A long-term goal in CT imaging is to achieve fast and accurate 3D reconstruction from sparse-view projections, thereby reducing radiation exposure, lowering system cost, and enabling timely imaging in clinical workflows.
Recent feed-forward approaches have shown strong potential toward this overarching goal, yet their results still suffer from artifacts and loss of fine details.
In this work, we introduce Iterative Latent Volumes (ILV), a feed-forward framework that integrates data-driven priors with classical iterative reconstruction principles to overcome key limitations of prior feed-forward models in sparse-view CBCT reconstruction.
At its core, ILV constructs an explicit 3D latent volume that is repeatedly updated by conditioning on multi-view X-ray features and the learned anatomical prior, enabling the recovery of fine structural details beyond the reach of prior feed-forward models.
In addition, we develop and incorporate several key architectural components, including an X-ray feature volume, group cross-attention, efficient self-attention, and view-wise feature aggregation, that efficiently realize its core latent volume refinement concept.
Extensive experiments on a large-scale dataset of approximately 14,000 CT volumes demonstrate that ILV significantly outperforms existing feed-forward and optimization-based methods in both reconstruction quality and speed. These results show that ILV enables fast and accurate sparse-view CBCT reconstruction suitable for clinical use.
Overview of the proposed ILV. Given multi-view X-ray images, ILV reconstructs a 3D CT volume or synthesizes novel-view projections. The overall network consists of four stages: (1) Multi-view X-ray image encoding, (2) Latent volume update, (3) Gaussian volume decoding, and (4) CT volume refinement. (For more details, please refer to our paper.)

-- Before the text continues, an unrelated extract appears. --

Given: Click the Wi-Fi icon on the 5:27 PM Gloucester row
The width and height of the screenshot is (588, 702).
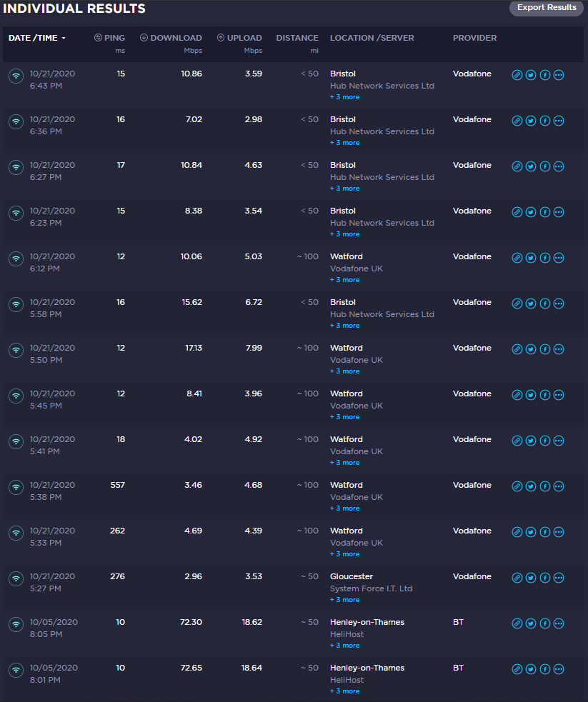Looking at the screenshot, I should point(16,578).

Comparison with feed-forward methods
| Type | Method | Time ↓ | 6-View | 8-View | 10-View | |||
|---|---|---|---|---|---|---|---|---|
| PSNR↑ | SSIM↑ | PSNR↑ | SSIM↑ | PSNR↑ | SSIM↑ | |||
| Traditional | FDK | 0.23s | 12.79 | 0.122 | 14.58 | 0.145 | 14.75 | 0.166 |
| ASD-POCS | 1m 32s | 22.48 | 0.661 | 23.57 | 0.695 | 24.37 | 0.721 | |
| SART | 2m 48s | 23.21 | 0.689 | 24.26 | 0.712 | 25.06 | 0.733 | |
| 2D FF | FreeSeed | 4.5s | 28.81 | 0.793 | 29.61 | 0.833 | 30.34 | 0.837 |
| 3D FF | DIF-Net | 3.0s | 24.18 | 0.720 | 24.59 | 0.734 | 24.65 | 0.745 |
| DIF-Gaussian | 3.0s | 26.56 | 0.810 | 27.46 | 0.829 | 27.88 | 0.837 | |
| ILV (Ours) | 0.59s | 33.45 | 0.922 | 33.25 | 0.919 | 33.84 | 0.924 | |
Comparison with optimization-based (NeRF/Gaussian) methods
| Method | Time ↓ | 6-View | 10-View | 24-View | |||
|---|---|---|---|---|---|---|---|
| PSNR↑ | SSIM↑ | PSNR↑ | SSIM↑ | PSNR↑ | SSIM↑ | ||
| IntraTomo | 9m 26s | 24.49 | 0.722 | 26.30 | 0.772 | 28.62 | 0.837 |
| NAF | 5m 04s | 23.74 | 0.678 | 26.17 | 0.741 | 31.34 | 0.876 |
| SAX-NeRF | 1h 35m | 24.58 | 0.754 | 26.78 | 0.794 | 33.14 | 0.919 |
| R²-Gaussian | 17m 37s | 24.54 | 0.773 | 27.26 | 0.823 | 33.29 | 0.931 |
| ILV (Ours) | 0.76s | 33.57 | 0.923 | 33.95 | 0.925 | 35.93 | 0.941 |








Visual comparison of CT reconstruction across different views. ILV achieves significantly cleaner structural details and consistency under both 10-view and 24-view sparse settings compared to existing methods.



Synthesis results for X-ray novel view synthesis. ILV successfully recovers sharp object boundaries and consistent internal structures.